= Pāpa =

According to Hinduism, pāpa (sin) is a concept that is tied to the cycle of rebirth (samsara). Hindu texts mention various categories of sins such as the five greatest sins (maha patakas), foremost sins (ati patakas), secondary sins (upa patakas), and minor sins (prasangika patakas).

== Cycle of birth and death ==
As per Hindu texts, every action (kriya) of a living being (karta) leads to a reaction and an associated result, which forms the concept of karma. Every transgression, or demerit, signifying deeds or intentions that transgress moral and spiritual laws, results in negative karma called papa, while good deeds earn punya. As per Bhagavad Gita, a atman (soul) spends time in the svarga (heaven) for the good deeds and is cast back into earth to take a life form (jiva). As long as sins are committed, the cycle of rebirth (samsara) continues.

== Sins ==
Manusmriti also mentions five greatest sins (maha patakas) - Brahmahatya (killing a Brahmin or a learned person), surapana (usage of alcohol or intoxicating substances), steya (stealing), guruvanganagama (committing adultery with one's spiritual teacher's wife), and mahapata kasamsarga (associating with those who have committed any of the above four sins). There are other activities (anu patakas) which are mentioned as equivalent to committing these five great sins which include murder of a menstruating or pregnant woman, killing of a kshatriya or one who has given a sacrifice, causing harm to a child or causing an abortion, betraying a friend, embezzling land and property, and having incestuous relationship with an elder or friend's spouse. Texts also mention foremost sins (ati patakas), which include crimes that are punished with the highest penalty such as having sex with one's mother, daughter, or daughter-in-law.
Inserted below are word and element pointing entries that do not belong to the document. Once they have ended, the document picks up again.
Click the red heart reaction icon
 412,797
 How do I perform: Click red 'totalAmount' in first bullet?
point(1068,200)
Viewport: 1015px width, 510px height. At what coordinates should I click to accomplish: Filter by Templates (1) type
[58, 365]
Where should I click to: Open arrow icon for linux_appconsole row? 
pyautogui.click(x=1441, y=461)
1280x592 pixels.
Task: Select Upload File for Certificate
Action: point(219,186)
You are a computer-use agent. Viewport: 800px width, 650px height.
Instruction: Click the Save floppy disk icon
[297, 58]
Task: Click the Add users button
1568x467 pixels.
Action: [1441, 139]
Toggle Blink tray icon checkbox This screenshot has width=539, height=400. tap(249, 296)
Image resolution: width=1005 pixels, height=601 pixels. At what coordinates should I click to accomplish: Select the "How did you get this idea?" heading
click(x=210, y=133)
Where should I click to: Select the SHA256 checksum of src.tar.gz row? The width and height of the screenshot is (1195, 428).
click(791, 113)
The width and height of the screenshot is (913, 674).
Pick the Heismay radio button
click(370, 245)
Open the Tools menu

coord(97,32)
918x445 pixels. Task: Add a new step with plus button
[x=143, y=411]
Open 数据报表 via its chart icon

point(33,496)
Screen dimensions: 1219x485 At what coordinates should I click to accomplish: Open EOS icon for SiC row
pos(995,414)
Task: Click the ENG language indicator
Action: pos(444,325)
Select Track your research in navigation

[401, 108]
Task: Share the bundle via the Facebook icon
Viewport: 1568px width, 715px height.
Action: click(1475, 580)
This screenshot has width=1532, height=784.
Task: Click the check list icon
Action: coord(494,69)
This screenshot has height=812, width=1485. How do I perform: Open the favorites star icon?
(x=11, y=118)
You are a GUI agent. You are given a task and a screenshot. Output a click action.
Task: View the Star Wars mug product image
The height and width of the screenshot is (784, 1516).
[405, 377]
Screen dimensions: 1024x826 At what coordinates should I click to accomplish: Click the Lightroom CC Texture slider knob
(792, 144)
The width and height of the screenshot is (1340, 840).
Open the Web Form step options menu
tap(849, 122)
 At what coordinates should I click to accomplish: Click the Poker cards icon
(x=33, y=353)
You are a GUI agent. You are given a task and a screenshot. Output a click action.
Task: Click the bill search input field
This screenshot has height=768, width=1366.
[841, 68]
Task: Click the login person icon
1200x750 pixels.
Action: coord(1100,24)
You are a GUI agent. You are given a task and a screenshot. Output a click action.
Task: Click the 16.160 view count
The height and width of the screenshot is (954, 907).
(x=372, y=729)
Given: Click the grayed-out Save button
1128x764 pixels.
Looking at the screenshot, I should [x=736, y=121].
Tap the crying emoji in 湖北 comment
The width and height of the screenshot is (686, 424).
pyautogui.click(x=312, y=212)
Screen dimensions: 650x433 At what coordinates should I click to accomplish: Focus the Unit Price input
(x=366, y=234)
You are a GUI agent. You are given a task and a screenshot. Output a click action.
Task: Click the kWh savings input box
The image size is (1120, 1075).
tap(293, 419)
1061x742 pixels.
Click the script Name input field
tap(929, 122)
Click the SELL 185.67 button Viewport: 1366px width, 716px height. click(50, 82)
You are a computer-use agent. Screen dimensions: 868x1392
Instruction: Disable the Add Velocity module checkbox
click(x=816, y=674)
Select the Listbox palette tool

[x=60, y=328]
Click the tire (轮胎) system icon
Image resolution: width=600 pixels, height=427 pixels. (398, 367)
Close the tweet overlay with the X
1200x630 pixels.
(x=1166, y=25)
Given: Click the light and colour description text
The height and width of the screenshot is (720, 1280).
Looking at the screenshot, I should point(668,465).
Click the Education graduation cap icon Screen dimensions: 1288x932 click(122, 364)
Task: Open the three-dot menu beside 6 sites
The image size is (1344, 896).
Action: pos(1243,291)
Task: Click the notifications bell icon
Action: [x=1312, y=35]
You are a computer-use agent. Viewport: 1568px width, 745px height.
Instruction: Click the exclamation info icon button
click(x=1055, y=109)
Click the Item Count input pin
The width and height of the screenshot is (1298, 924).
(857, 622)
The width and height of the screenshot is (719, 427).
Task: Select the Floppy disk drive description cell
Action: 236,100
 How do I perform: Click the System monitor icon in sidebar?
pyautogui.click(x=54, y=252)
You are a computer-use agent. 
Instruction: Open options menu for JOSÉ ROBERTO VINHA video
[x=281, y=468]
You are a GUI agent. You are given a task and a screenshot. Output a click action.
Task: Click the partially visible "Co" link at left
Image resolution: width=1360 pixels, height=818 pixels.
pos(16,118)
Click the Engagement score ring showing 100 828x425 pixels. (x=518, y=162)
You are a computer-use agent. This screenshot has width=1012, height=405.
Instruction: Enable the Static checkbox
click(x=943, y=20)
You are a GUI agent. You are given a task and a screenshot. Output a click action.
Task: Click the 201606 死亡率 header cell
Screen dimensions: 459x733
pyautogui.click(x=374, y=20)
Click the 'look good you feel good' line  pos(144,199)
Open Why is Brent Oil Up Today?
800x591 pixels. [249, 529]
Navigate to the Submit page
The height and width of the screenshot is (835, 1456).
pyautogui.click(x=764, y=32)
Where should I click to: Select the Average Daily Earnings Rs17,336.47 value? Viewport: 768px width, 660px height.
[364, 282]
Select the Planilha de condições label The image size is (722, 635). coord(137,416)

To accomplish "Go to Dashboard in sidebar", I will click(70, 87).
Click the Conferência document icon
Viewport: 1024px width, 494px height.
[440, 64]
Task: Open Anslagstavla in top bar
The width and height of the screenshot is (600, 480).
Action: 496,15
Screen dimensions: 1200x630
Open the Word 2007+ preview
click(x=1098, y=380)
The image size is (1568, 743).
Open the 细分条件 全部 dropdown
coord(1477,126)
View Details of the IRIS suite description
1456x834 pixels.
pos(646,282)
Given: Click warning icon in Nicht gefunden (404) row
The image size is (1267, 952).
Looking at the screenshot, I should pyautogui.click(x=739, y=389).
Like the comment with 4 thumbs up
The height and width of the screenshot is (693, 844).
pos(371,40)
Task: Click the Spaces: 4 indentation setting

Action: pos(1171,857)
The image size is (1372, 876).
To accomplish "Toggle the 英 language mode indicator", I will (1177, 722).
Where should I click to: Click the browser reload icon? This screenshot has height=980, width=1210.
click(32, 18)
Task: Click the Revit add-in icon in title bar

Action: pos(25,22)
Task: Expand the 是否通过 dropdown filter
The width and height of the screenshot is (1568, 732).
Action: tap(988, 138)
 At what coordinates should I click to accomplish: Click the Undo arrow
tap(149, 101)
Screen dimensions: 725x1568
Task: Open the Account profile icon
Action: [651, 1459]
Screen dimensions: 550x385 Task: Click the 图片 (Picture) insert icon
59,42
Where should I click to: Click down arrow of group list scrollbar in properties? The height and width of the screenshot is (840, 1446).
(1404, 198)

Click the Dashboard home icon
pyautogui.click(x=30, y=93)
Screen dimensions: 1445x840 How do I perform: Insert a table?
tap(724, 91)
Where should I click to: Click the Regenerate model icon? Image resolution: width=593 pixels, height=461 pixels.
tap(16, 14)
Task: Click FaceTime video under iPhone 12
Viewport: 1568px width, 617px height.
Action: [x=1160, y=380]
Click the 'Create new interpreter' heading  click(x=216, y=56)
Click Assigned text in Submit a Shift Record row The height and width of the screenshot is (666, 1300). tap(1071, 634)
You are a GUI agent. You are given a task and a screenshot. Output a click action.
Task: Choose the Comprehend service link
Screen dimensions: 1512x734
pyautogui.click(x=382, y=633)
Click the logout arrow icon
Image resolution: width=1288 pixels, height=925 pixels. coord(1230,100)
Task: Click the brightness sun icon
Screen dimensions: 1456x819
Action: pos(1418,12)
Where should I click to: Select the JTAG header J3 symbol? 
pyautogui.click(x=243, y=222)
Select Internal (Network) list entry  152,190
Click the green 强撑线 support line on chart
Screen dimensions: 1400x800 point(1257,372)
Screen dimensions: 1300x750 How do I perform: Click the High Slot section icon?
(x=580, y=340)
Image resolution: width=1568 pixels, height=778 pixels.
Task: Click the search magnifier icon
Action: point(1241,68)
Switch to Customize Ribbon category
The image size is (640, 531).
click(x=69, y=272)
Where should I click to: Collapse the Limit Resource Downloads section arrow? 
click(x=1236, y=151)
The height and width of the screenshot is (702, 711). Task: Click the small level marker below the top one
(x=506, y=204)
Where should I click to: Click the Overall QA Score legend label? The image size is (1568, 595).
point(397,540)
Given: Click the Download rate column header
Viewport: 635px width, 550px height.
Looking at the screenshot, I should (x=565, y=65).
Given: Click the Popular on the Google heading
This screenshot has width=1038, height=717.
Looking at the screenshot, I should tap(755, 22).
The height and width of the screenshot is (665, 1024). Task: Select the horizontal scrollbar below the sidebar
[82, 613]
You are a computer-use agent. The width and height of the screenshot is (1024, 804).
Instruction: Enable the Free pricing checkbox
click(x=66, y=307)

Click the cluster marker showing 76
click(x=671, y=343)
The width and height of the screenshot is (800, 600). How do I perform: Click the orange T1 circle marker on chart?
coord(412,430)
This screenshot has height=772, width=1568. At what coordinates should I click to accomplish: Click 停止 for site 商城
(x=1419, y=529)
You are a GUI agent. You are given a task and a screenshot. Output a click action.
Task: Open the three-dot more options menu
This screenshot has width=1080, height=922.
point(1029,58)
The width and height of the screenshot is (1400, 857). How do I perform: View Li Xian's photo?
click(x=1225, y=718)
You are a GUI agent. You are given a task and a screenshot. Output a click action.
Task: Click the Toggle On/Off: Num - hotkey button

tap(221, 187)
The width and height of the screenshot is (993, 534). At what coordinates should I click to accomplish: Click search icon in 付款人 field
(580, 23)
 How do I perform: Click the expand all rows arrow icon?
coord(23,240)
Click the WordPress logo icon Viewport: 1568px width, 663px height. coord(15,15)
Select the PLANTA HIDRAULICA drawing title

Texts also mention various secondary sins (upa patakas), and minor sins (prasangika patakas). Secondary sins include practices like adultery, perjury, selling alcohol and intoxicating substances, angering one's guru, disbelief in god, not performing a sacrifice or performing a sacrifice or prayer for an unworthy person or cause. Minor sins include those committed intentionally or unintentionally, with more than fifty such sins listed in the texts. These include abandoning the wife, studying forbidden texts, not caring for the parents, accepting gifts without sacrifices, killing other creatures, amongst others.

==Traits==

Hindu texts mention various things that are not themselves sin but drive people to sin themselves. Arishadvargas (six enemies) are the six enemies of the mind listed in Hindu texts. These are kama (desire), krodha (anger), lobha (greed), mada (ego), moha (attachment), and matsarya (jealousy). These six traits are considered negative characteristics that lead to commit sins and prevent humans from attaining moksha (liberation).

== Punishment and atonement ==
The Hindu texts mention various punishments for various sins, apart from suffering in naraka (hell) in the afterlife and subsequent rebirth. However, there were differences in terms of the quantum and application of punishments based on the varnas (social classes). One has to either feel remorse (paścātāpa) or atone for the sins committed (prāyaścitta). Texts also give various means by which one can atone for the sins committed. These include public confession (abhishasta), prayer to god and chanting mantras, visiting pilgrimage sites and taking holy dip in sacred rivers, performing rituals, austere living and virtuous conduct, attaining knowledge (gnana), self control and meditation, obtaining blessings of saints, gurus or elders, and giving charity (dhana).